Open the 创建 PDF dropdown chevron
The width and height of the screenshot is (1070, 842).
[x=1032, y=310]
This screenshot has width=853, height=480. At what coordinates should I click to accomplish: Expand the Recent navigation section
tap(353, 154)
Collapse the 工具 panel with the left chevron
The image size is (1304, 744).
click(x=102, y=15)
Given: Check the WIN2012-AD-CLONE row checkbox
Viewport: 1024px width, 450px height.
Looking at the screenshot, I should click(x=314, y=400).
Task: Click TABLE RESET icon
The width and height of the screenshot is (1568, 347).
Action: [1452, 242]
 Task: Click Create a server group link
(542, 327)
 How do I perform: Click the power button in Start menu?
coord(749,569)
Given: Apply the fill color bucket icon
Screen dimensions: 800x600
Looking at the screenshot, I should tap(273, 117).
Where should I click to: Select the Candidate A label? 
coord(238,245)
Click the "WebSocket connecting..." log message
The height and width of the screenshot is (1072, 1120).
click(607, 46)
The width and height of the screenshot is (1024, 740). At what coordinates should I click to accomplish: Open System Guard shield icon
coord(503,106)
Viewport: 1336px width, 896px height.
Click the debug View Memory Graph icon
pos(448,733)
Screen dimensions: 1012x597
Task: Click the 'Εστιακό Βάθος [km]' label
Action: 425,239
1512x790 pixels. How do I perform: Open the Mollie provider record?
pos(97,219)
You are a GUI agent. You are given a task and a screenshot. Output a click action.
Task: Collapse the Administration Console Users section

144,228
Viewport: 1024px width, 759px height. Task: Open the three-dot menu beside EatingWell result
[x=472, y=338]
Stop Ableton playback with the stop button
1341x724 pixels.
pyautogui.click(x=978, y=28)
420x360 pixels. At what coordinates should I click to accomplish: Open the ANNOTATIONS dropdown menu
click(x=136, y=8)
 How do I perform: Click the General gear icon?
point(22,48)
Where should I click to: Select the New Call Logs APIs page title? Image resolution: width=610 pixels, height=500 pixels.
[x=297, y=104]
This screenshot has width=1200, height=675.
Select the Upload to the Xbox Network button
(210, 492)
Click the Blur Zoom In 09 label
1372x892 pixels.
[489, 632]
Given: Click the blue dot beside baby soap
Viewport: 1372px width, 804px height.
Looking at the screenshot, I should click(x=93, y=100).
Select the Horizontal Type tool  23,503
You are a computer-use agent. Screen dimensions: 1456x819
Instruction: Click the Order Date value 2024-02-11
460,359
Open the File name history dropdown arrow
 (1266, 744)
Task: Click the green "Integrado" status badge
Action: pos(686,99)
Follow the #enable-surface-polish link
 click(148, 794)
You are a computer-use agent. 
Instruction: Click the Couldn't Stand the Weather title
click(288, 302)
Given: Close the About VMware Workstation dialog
--------------------------------
WRITTEN INSTRUCTION |
Please report each line in the listing above that contains the word "dimensions". Case counts.

ANSWER TO THE EXERCISE |
Screen dimensions: 800x600
Screen dimensions: 1012x597
You are a computer-use agent. Screen dimensions: 1456x819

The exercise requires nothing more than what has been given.